# TASK 1
According to the forum thread, what powered the servo when the system was demoed?
# TASK 2
Please write out the forum thread word for word from "I thought so" to "a distant memory.".

Link works here. XP Pro, IE8


----------



## krs (Feb 29, 2008)

Keith - Tried it with Chrome - that works. 
But as you mentioned - the video doesn't tell you anything and none of the other links add any information. 

knut


----------



## Cougar Rock Rail (Jan 2, 2008)

It seems like the Kadee is geared towards non-dcc users. There is a picture of a handheld remote that looks like a TV controller, so whether it is short range radio or infrared remains to be seen. With most modern decoders having direct servo outputs and coordinated sound, adding another control system doesn't really make much sense, although as Jim says, there might be some useful parts that we can use. 

Keith


----------



## muns (Jul 24, 2008)

Posted By itsmcgee on 27 Feb 2012 08:32 AM 
Muns, do you need a servo motor in addition to the coupler? Is there any retailer in the USA that carries them?


----------



## jimtyp (Jan 2, 2008)

Knut, it's a flash video so you may have to update your Flash player. 

Keith, when I saw the system demoed the servo was powered by a battery under the car, so I think it is independent of power supply. A lot of folks that run track power wanted an option to use track power instead of a battery, but not sure where the product is currently.


----------



## krs (Feb 29, 2008)

Posted By jimtyp on 27 Feb 2012 11:36 AM 
Knut, it's a flash video so you may have to update your Flash player. 


I thought so too, but I can watch the video with some browsers and not others which is strange.
When I update Flash I always update all browsers that I have installed - so I would habe expected either none of them or all of them to work.


I will be very happy when everyone finally moves to HMTL 5 and Flash becomes a distant memory.

Knut


----------



## Greg Elmassian (Jan 3, 2008)

Interesting, looks like the coupler hooks have a "lip" at the end, so lowering one, will also unhook the other. 

It does not look like a standard hook and loop, but a special one... so you need the special ones on all cars connected to the loco? 

Hmm.... 

Greg


----------



## krs (Feb 29, 2008)

Posted By Greg Elmassian on 27 Feb 2012 04:48 PM 
Interesting, looks like the coupler hooks have a "lip" at the end, so lowering one, will also unhook the other. 

It does not look like a standard hook and loop, but a special one... so you need the special ones on all cars connected to the loco? 

Hmm.... 

Greg 


Yes Greg,

That special coupler hook was first created by Kai Fertig many years ago to automatically uncouple cars from the loco that had a "double-hook", ie one on each side of the car.

But you only need that special **** on the item with the remote coupler - so people typically put those on locos. The cars connected to these locos would just have a normal LGB-type coupling.

Another version of the LGB-type coupler is going to be available in April of this year.
It will allow one to couple cars much, much closer for a more realistic appearance like this:


----------



## Dan Pierce (Jan 2, 2008)

The Train-Li kit has the coupler parts and instructions for modifying your loop. I suggest you try several spare loops as the alignment of the plate that pushes the hook down is critical. 
See Keiith's picture of the single axle truck for the screw holding the plate for the hook of the mating coupler


----------



## lownote (Jan 3, 2008)

# STORED DATA
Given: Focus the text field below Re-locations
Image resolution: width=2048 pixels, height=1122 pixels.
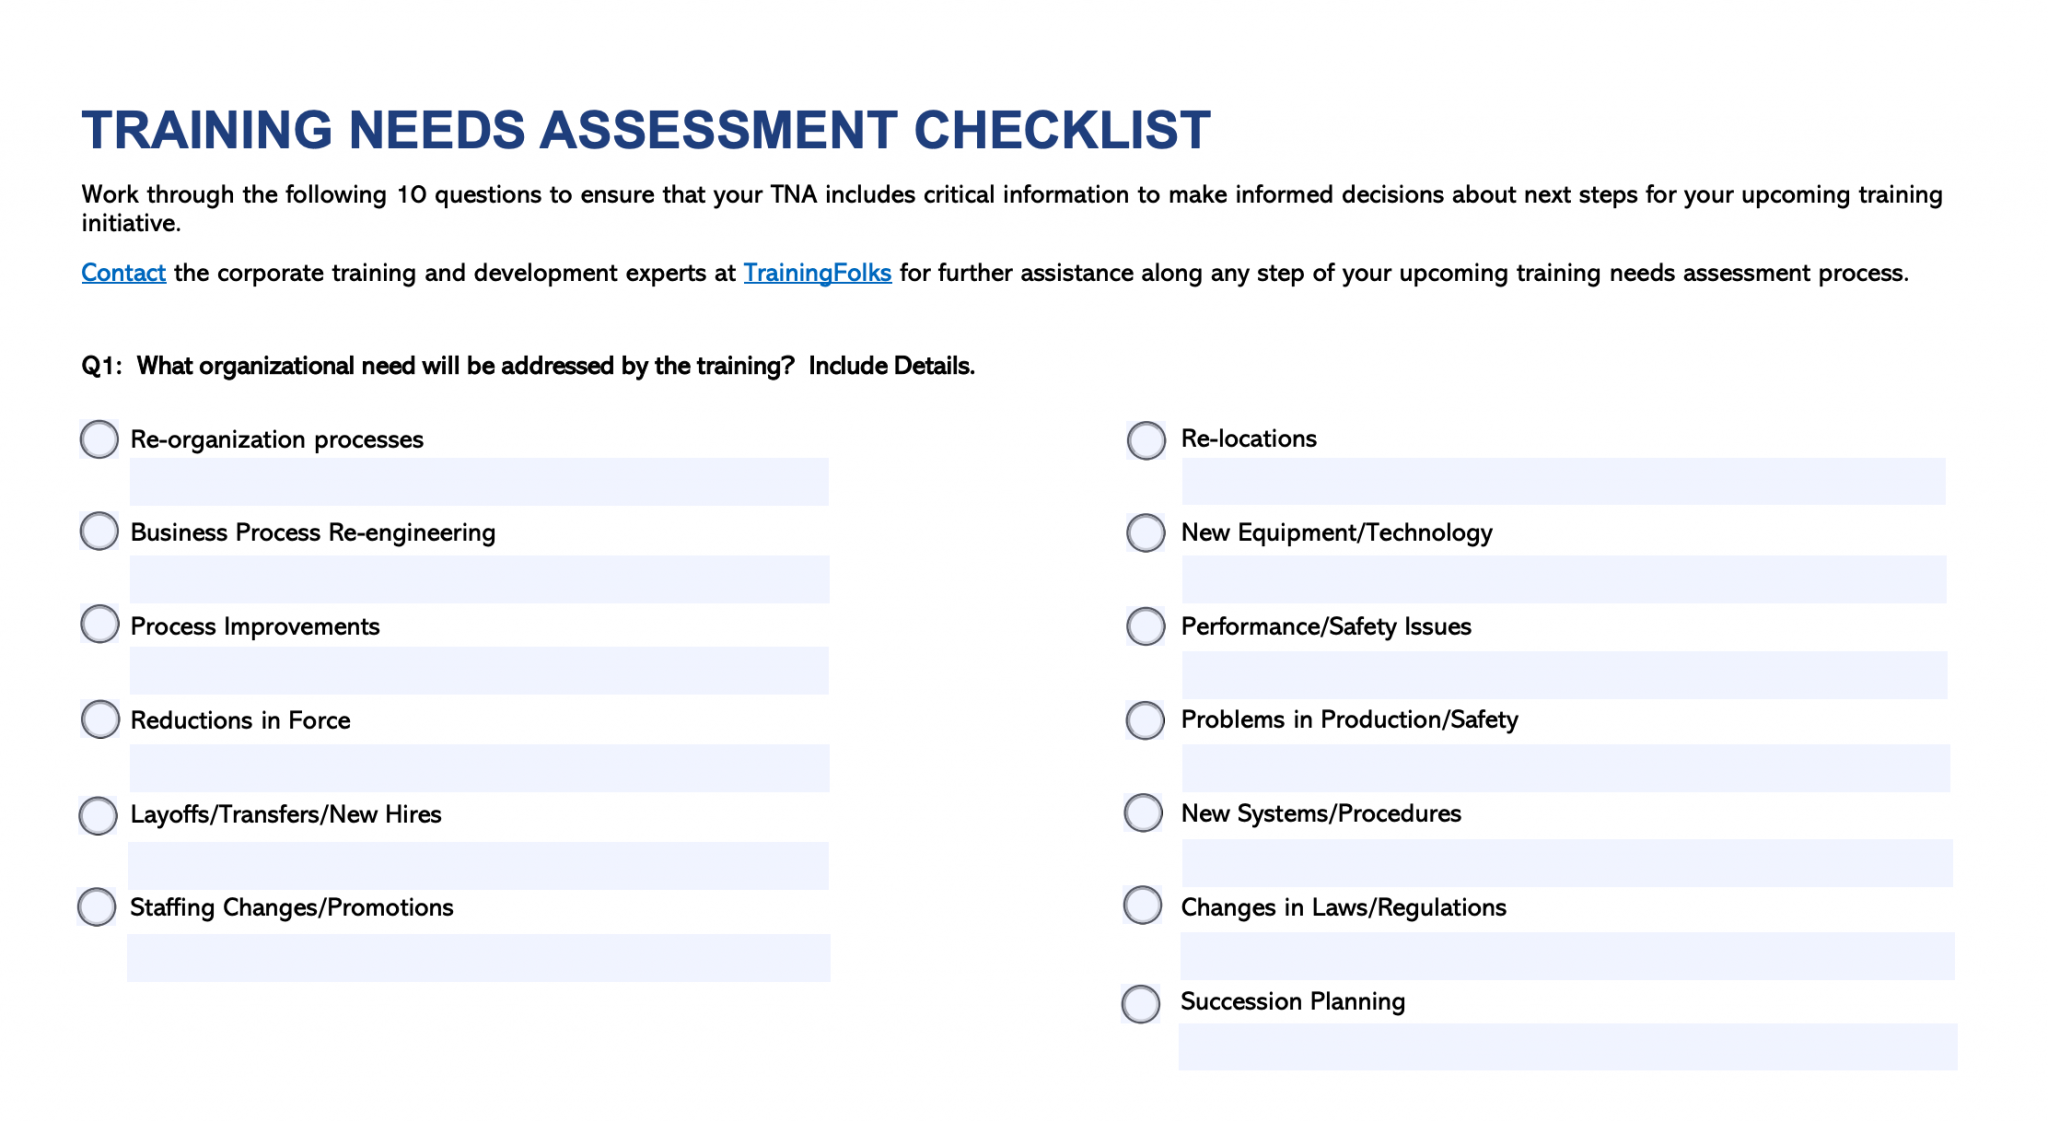Looking at the screenshot, I should (x=1563, y=481).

# TASK SOLUTION 1
A battery under the car.

# TASK SOLUTION 2
I thought so too, but I can watch the video with some browsers and not others which is strange.
When I update Flash I always update all browsers that I have installed - so I would habe expected either none of them or all of them to work.


I will be very happy when everyone finally moves to HMTL 5 and Flash becomes a distant memory.